Problem to solve ▸ Take the line that contains "Image resolution: width=562" as the first and the last line of the material as the final one; set down exactly the lines in that span.

Source information ▸
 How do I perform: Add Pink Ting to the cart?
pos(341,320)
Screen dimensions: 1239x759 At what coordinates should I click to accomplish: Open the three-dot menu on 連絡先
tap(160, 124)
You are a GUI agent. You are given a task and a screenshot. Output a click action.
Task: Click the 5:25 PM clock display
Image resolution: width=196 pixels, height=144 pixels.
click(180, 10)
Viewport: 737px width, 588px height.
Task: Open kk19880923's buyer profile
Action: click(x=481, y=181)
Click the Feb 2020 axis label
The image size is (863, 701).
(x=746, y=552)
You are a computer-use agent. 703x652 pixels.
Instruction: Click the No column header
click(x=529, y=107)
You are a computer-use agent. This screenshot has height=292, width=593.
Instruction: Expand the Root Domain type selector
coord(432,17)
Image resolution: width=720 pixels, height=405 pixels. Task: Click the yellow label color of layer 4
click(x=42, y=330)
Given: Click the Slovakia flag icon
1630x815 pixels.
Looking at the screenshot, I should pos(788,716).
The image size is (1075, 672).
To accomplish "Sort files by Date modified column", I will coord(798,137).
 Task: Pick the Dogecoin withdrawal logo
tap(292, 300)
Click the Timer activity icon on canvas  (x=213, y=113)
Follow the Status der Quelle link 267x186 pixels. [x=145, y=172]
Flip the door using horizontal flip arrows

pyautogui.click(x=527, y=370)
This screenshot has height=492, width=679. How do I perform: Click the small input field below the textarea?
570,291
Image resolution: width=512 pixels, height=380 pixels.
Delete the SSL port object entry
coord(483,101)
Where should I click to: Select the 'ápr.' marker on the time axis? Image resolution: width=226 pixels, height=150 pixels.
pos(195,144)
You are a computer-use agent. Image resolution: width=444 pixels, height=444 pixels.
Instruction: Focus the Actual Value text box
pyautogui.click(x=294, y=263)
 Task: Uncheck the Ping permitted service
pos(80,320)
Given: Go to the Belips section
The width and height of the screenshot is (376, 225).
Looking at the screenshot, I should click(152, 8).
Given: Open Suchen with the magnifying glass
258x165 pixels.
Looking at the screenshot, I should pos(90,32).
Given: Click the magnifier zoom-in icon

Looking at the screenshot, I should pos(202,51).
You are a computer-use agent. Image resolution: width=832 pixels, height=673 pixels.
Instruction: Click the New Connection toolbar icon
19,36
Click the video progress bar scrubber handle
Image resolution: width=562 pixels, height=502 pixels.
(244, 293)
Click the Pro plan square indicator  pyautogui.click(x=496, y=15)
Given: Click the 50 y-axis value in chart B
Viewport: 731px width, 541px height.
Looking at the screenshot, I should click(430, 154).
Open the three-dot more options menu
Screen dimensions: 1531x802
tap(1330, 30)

Task answer ▸
Image resolution: width=562 pixels, height=502 pixels.
(244, 293)
Click the Pro plan square indicator  pyautogui.click(x=496, y=15)
Given: Click the 50 y-axis value in chart B
Viewport: 731px width, 541px height.
Looking at the screenshot, I should click(430, 154).
Open the three-dot more options menu
Screen dimensions: 1531x802
tap(1330, 30)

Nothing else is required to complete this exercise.